SUPPLIED DATA:

◇ ◇ ◇ ◇ ◇ ◇ ◇

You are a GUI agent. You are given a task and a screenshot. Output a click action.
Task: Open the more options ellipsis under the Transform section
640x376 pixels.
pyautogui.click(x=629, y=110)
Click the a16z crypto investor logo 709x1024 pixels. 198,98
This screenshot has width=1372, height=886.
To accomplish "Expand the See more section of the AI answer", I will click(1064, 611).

◇ ◇ ◇ ◇ ◇ ◇ ◇

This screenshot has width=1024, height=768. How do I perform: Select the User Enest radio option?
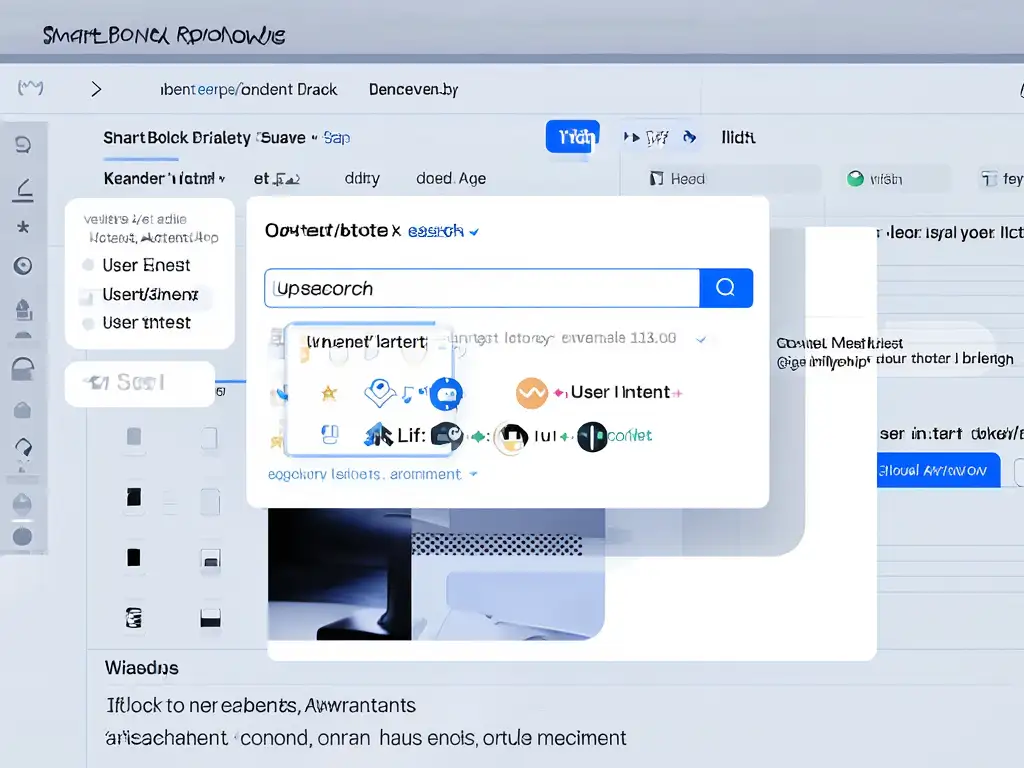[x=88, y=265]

◇ ◇ ◇ ◇ ◇ ◇ ◇

EXERCISE: In the data above, how many lines hold the string "more"? Give the number by itself.

ANSWER SECTION: 2